-------- Excerpted data
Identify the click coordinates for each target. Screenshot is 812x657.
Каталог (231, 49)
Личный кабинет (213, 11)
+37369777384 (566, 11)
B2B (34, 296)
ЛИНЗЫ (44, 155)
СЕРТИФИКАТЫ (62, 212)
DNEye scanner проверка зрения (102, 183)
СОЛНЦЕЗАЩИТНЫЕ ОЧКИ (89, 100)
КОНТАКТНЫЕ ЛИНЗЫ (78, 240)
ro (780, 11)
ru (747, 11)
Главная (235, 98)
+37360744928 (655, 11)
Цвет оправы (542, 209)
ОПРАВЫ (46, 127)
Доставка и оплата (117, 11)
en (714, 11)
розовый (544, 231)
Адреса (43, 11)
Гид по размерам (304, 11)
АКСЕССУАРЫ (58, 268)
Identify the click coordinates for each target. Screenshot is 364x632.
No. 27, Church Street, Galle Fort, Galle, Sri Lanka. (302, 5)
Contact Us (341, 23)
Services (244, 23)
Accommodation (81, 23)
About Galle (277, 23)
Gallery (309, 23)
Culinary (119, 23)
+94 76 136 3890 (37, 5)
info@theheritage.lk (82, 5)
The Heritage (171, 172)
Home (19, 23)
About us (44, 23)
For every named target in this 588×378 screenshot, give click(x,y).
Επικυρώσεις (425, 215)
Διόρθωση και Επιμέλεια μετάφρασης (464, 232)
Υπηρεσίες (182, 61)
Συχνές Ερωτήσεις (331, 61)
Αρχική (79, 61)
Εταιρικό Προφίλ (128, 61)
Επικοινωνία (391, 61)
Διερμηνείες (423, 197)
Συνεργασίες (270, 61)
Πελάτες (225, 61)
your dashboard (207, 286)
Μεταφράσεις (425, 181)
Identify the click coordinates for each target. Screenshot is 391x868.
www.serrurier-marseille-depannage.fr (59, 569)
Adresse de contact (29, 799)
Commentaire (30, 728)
----------------
Task details:
Reproduce the material verbatim, starting at the line containing "ОПРАВЫ (46, 127)" and ending after the line containing "Services (244, 23)".

Solution to this problem:
ОПРАВЫ (46, 127)
Доставка и оплата (117, 11)
en (714, 11)
розовый (544, 231)
Адреса (43, 11)
Гид по размерам (304, 11)
АКСЕССУАРЫ (58, 268)
Identify the click coordinates for each target. Screenshot is 364x632.
No. 27, Church Street, Galle Fort, Galle, Sri Lanka. (302, 5)
Contact Us (341, 23)
Services (244, 23)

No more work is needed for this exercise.